EXTRACTED MATERIAL:
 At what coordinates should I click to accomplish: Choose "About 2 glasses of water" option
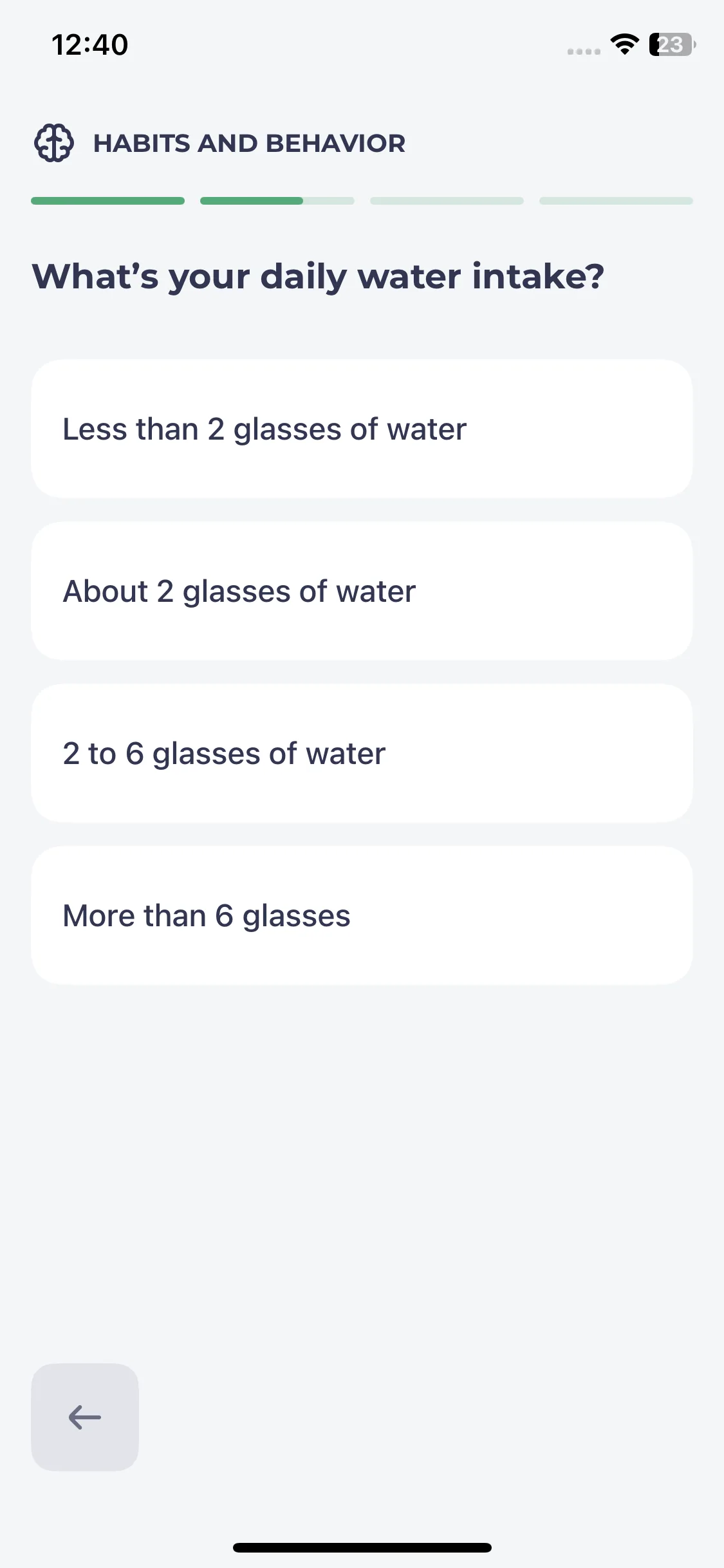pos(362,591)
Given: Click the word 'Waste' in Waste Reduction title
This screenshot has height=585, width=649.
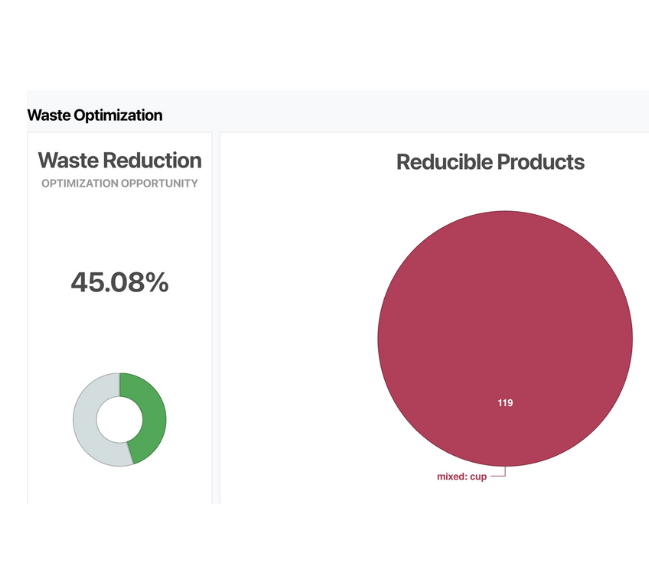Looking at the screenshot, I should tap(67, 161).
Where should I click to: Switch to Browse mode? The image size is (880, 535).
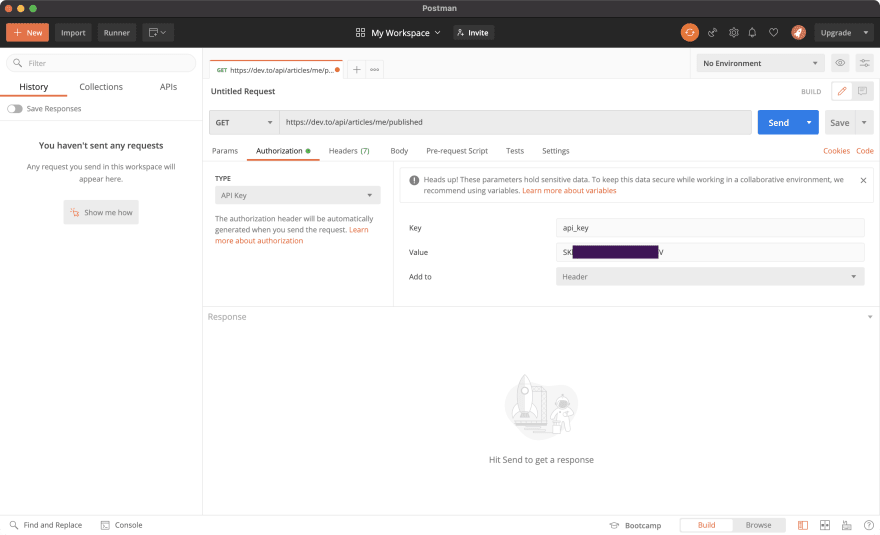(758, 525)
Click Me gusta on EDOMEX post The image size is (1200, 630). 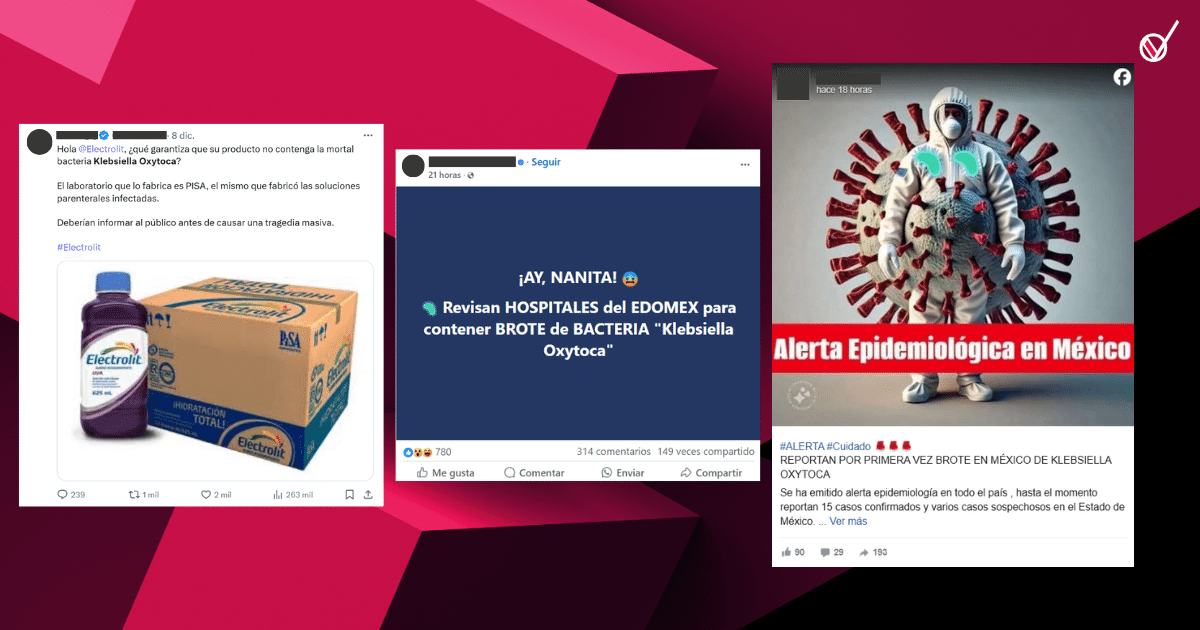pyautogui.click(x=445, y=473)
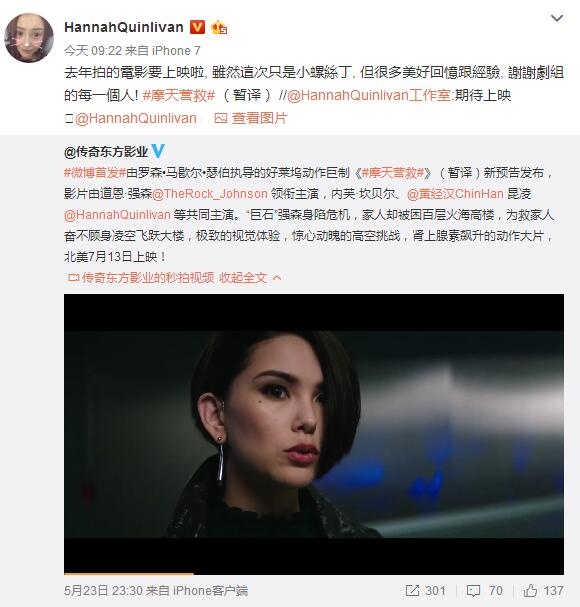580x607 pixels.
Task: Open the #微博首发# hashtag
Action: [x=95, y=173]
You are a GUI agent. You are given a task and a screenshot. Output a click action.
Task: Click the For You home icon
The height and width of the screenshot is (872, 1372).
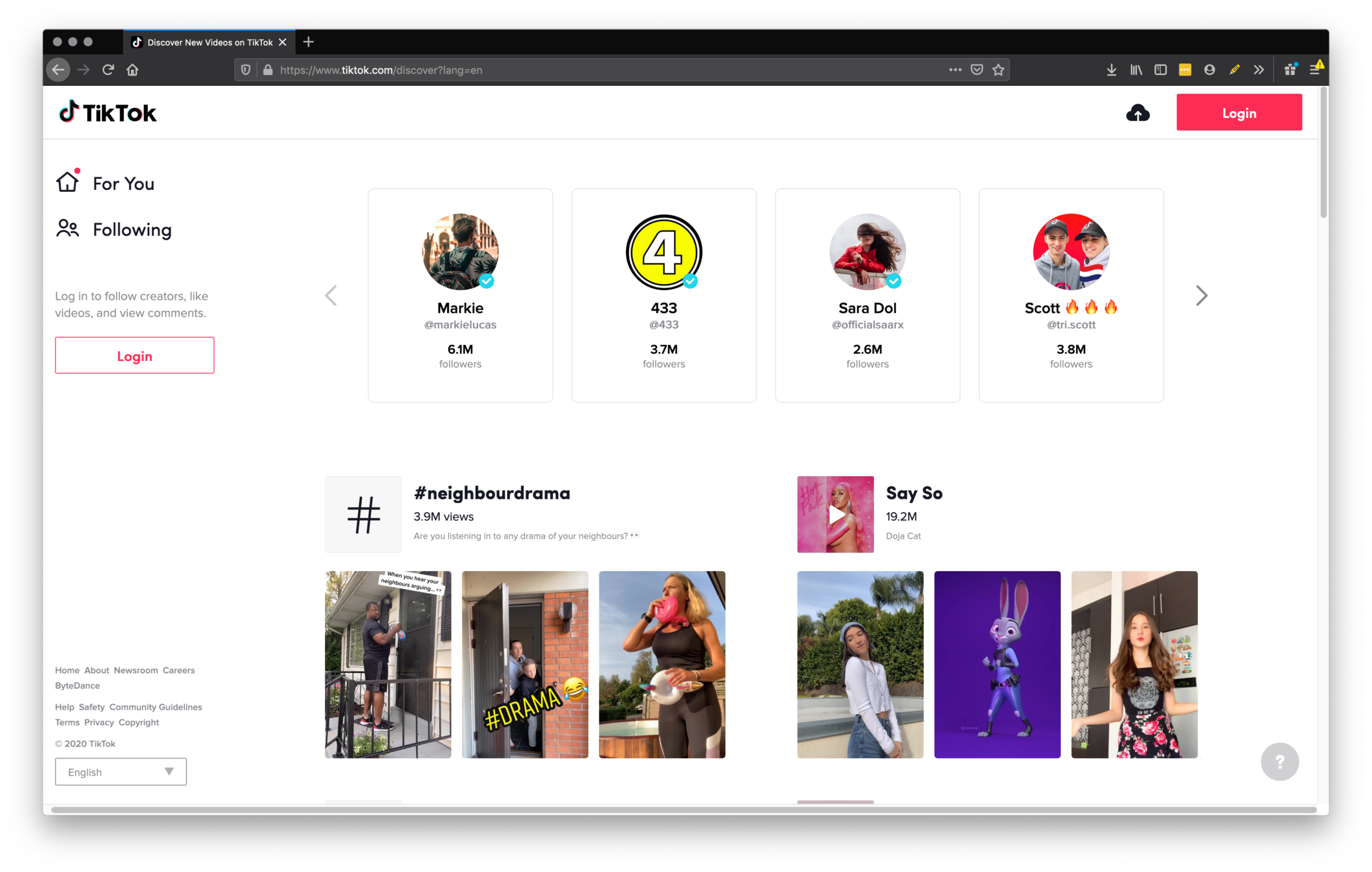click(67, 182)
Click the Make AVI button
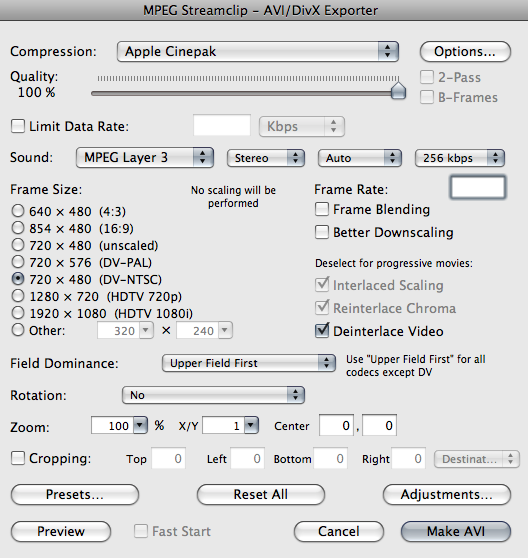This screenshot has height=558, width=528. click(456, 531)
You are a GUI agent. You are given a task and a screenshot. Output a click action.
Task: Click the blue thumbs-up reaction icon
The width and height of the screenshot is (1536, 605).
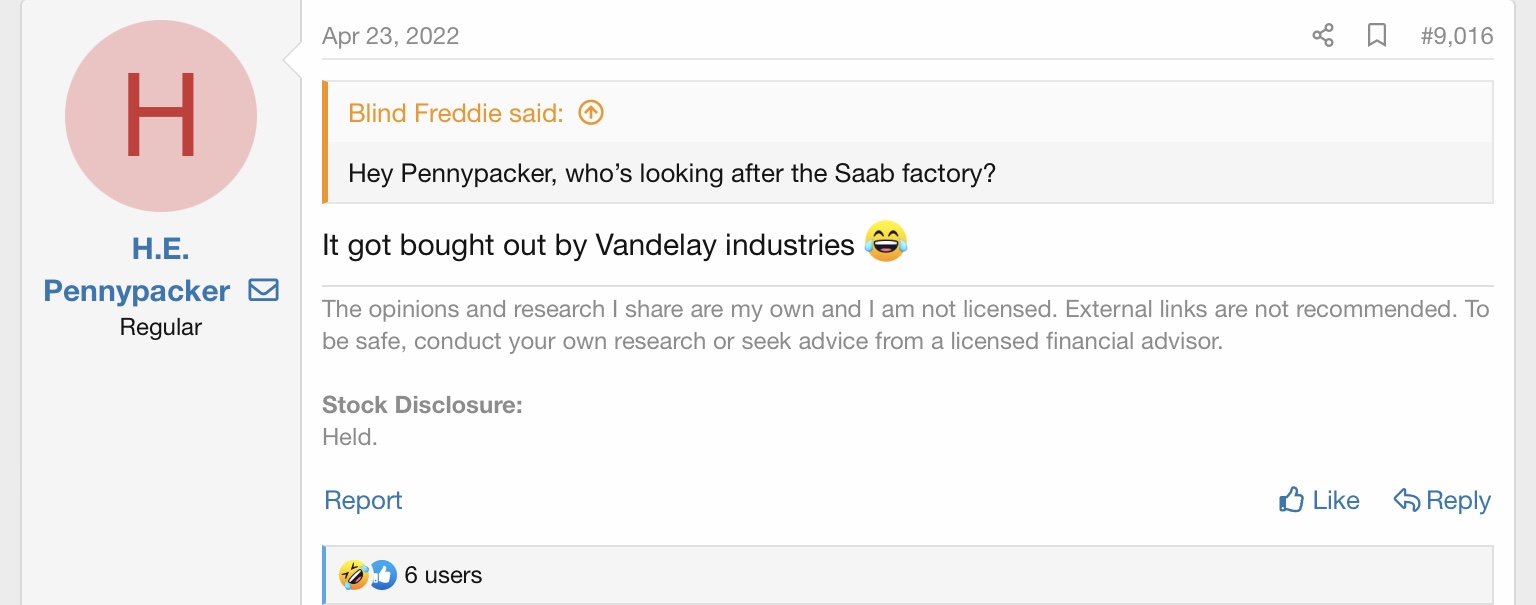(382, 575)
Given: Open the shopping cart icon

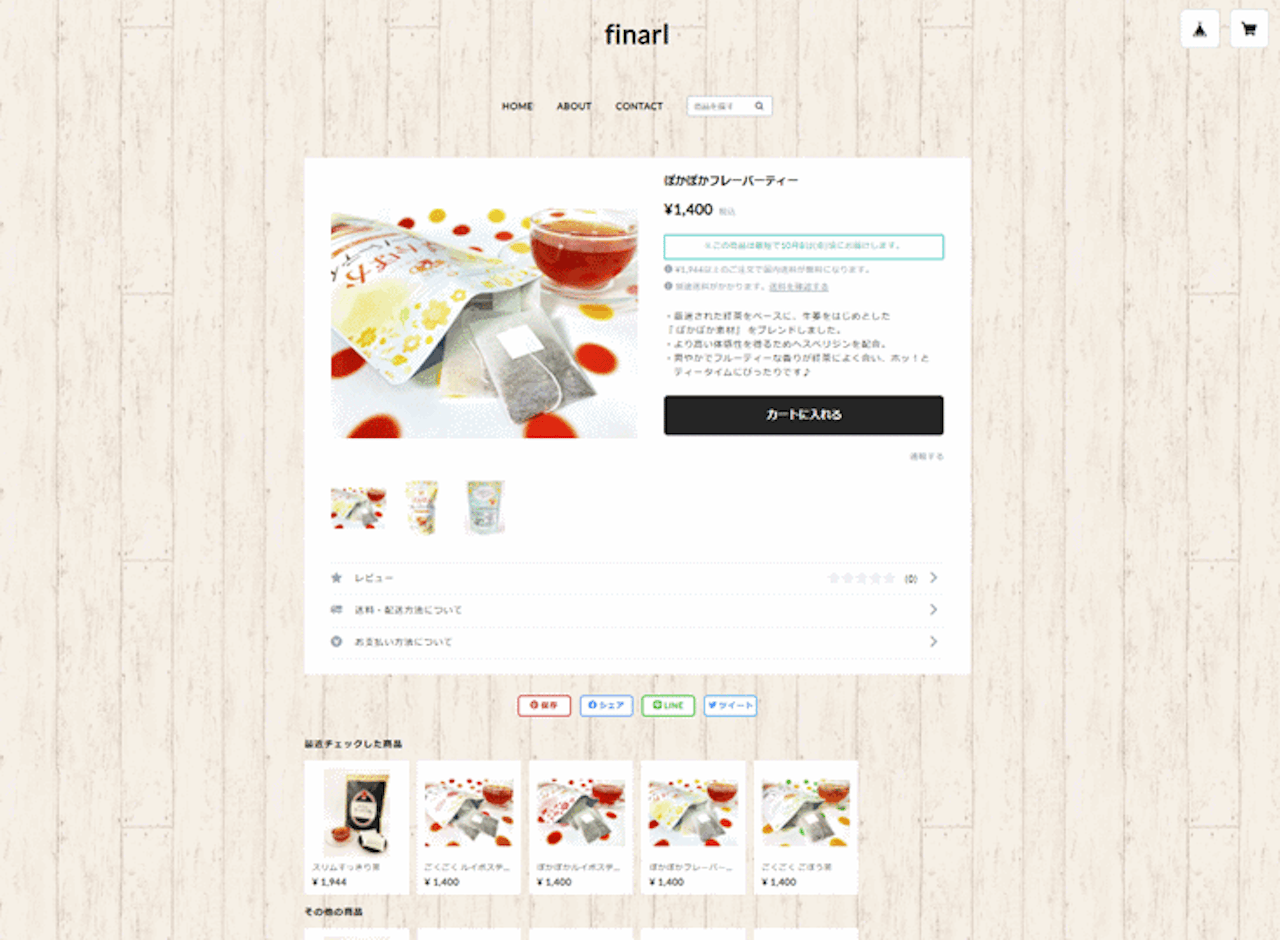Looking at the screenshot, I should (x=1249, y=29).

REQUIRED WORK: Format as a numbered list the lines of the entries from the line containing "Click the Make AVI button" through the end of the entries, omitting blank lines and leaving out the pictures.

TASK SOLUTION:
1. Click the Make AVI button
2. This screenshot has height=558, width=528. click(456, 531)
3. You are a GUI agent. You are given a task and a screenshot. Output a click action.
4. Task: Click the blue thumbs-up reaction icon
5. The width and height of the screenshot is (1536, 605).
6. (382, 575)
7. Given: Open the shopping cart icon
8. Looking at the screenshot, I should (x=1249, y=29).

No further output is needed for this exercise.